§ **OBJECTIVE A**:
In the passage on Indian venture capital exits below, how many Indian companies went public last year?
§ **OBJECTIVE B**:
In the passage on Indian venture capital exits below, translate this sentence into Spanish: "Startups are working hard to reduce expenses and focus on sustainable growth, leading to more reasonable valuations."
§ **OBJECTIVE C**:
Write the next few sentences of the passage on Indian venture capital exits, picking up right after its final sentence.

-------- PASSAGE TO READ --------

Blume, which raises new funds every three years, achieved five times the returns on its first fund, raised in 2011 with $22 million. However, the firm is now focused on returning the principal amount to investors by the 6-8-year mark of a fund’s lifecycle.

Exits and IPOs

Investment exits, such as mergers and acquisitions, IPOs, and secondary sales (selling stakes to other investors), are key for VCs. Many VC firms are concentrating on two or three startups in each fund that might go public in the next three years.

Reddy noted that about 80% of portfolio sales happen when companies mature to the point that they are close to an IPO. He gave examples like Dream11 and Lenskart, which have secured over a billion dollars from secondary sales alone.

Although more Indian companies are going public—234 did so last year, a 56% jump from 2022—Reddy said profitability and predictability are more important than size when companies list. However, the number of IPOs may not be enough to ensure funds are returned to investors.

Secondary Sales on the Rise

Startups are working hard to reduce expenses and focus on sustainable growth, leading to more reasonable valuations. This has sparked a surge of fund managers looking to sell through secondary transactions for quicker exits.

Oister Global, which has invested in firms like Stride Ventures and Filter Capital, launched a $500 million India-focused secondary fund last month. Secondary sales allow investors to enter mature companies before an IPO and offer shorter investment periods, typically 3-5 years.

-------- DATASET ENTRIES --------

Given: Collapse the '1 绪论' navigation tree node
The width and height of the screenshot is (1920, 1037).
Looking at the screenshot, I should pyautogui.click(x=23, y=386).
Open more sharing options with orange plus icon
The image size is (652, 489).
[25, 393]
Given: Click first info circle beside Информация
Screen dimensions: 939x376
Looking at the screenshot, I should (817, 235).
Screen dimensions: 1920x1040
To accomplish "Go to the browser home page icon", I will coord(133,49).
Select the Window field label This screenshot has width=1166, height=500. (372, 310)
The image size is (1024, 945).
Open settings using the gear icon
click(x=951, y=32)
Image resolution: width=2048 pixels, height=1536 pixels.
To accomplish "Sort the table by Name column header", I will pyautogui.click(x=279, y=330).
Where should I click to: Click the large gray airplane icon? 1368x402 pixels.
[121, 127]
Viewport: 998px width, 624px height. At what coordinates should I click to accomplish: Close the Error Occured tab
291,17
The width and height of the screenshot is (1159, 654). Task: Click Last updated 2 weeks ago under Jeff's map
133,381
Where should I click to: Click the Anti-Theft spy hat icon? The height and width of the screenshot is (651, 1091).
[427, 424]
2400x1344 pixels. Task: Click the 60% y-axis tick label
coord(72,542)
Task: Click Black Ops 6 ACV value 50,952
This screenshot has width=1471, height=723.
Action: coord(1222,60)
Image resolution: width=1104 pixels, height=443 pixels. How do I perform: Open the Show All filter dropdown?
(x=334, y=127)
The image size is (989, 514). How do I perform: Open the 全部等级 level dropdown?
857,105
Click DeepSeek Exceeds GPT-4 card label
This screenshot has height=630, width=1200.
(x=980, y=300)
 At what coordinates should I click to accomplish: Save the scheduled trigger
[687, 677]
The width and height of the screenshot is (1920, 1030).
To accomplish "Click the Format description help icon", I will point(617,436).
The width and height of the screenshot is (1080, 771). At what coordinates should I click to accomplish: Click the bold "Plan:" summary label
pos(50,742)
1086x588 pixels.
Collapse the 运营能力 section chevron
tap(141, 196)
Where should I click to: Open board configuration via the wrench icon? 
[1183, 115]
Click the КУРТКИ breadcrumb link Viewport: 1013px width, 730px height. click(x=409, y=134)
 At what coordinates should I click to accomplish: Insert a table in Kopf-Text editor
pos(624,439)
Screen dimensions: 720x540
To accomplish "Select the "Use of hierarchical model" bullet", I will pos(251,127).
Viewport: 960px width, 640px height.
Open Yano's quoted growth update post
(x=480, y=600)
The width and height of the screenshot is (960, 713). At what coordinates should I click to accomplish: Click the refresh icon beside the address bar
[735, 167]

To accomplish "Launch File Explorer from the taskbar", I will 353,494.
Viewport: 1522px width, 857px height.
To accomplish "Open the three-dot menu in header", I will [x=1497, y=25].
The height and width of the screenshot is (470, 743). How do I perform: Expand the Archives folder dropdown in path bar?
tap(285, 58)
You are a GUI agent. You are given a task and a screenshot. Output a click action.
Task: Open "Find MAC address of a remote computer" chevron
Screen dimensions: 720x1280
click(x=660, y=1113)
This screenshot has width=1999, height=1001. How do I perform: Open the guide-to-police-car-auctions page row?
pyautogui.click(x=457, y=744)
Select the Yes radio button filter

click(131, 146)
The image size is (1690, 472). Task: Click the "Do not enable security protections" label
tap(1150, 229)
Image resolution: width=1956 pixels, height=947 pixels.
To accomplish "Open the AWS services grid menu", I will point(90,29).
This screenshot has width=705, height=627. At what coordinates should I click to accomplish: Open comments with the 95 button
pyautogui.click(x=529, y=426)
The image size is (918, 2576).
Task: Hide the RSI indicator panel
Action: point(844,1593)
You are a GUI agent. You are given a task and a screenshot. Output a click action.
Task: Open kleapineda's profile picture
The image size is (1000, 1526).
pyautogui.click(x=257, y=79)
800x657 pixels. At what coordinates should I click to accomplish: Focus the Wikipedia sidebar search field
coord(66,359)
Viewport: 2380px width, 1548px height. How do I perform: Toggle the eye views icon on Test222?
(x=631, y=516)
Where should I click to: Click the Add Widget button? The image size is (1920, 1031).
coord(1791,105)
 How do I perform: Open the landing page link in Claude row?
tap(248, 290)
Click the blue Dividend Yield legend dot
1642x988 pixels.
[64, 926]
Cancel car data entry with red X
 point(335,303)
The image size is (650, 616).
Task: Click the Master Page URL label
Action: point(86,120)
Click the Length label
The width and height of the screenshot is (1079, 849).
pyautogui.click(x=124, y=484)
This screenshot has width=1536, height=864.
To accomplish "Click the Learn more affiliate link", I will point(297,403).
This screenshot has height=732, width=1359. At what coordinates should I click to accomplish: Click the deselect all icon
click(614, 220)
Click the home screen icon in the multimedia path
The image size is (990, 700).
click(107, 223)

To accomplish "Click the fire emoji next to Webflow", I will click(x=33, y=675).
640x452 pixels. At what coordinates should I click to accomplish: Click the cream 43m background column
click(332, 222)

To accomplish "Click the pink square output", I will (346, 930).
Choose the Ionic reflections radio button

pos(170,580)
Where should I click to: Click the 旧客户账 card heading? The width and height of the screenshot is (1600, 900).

--------

§ **EXERCISE OUTPUT A**:
234 Indian companies went public last year.

§ **EXERCISE OUTPUT B**:
Las startups se están esforzando por reducir gastos y centrarse en un crecimiento sostenible, lo que da lugar a valoraciones más razonables.

§ **EXERCISE OUTPUT C**:
Continuity Funds for Longer-Term Investments

Oister’s first secondary investment was in Blume’s continuity vehicle—funds designed to hold onto portfolio companies from older funds nearing the end of their lifecycle. These funds let VCs continue backing strong-performing companies while offering an exit for limited partners (LPs).

Such funds have become more common, with firms like Lightbox, India Quotient, and Kae Capital using them to support promising startups that need more time to reach their full potential.

Focus on Real Returns

LPs are paying closer attention to a fund’s ability to generate liquidity, measured by distributions to paid-in (DPI), rather than internal rate of return (IRR), which measures overall profitability. Oister co-founder Sandeep Sinha emphasized that investors want GPs (general partners) who have a strong track record of delivering real returns, not just high IRRs.

“The whole idea of secondaries comes in when GPs are ready to let go of some part of their investment in a good asset to deliver liquidity,” said Sinha.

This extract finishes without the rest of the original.